Gynaecomastia in focus: peculiarities of clinical manifestations, classifications, diagnostics, and treatment
DOI:
https://doi.org/10.15574/PS.2025.3(88).128134Keywords:
gynaecomastia, ultrasound examination, mammography, mastectomy, liposuction and a combination of these methodsAbstract
The article presents literature data from recent years regarding the aetiology, classification, peculiarities of diagnostics, and treatment of gynaecomastia.
Aim - to systematize current data on the etiopathogenesis, classification, and diagnostic methods of gynecomastia, and to develop an evidence-based algorithm for a multidisciplinary approach to patient examination and the selection of optimal surgical treatment strategies based on clinical experience.

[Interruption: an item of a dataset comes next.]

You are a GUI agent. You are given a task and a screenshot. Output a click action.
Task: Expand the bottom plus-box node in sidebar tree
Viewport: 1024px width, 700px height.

Gynaecomastia represents a complex problem that includes determining the aetiopathogenetic mechanisms and the duration of the disease. Comprehensive diagnostics include laboratory tests to determine hormone levels (specifically testosterone, estradiol, prolactin, cortisol, triiodothyronine, thyroxine, thyroid-stimulating hormone), and biochemical blood parameters (liver function tests). The list of instrumental examinations includes ultrasound examination of the mammary glands, mammographic examination of the mammary glands, ultrasound examination of the thyroid gland, testicles, and abdominal cavity. In case of ineffectiveness of therapeutic treatment, surgical treatment is performed, namely subcutaneous mastectomy, liposuction, and a combination of these methods.
Clinical cases illustrating the medical pathway of patients from the stage of presentation to the clinic to surgical treatment are provided.
Conclusions. Gynecomastia is a complex pathology that requires a multidisciplinary diagnostic algorithm, including hormonal profile assessment (testosterone, estradiol, prolactin, thyroid-stimulating hormone), evaluation of parenchymal organ function (liver, kidneys), and instrumental screening (ultrasound and mammography). The choice of treatment strategy depends on the stage of the disease.
The research was carried out in accordance with the principles of the Helsinki Declaration. The informed consent of the patient was obtained for conducting the studies.
No conflict of interests was declared by the authors.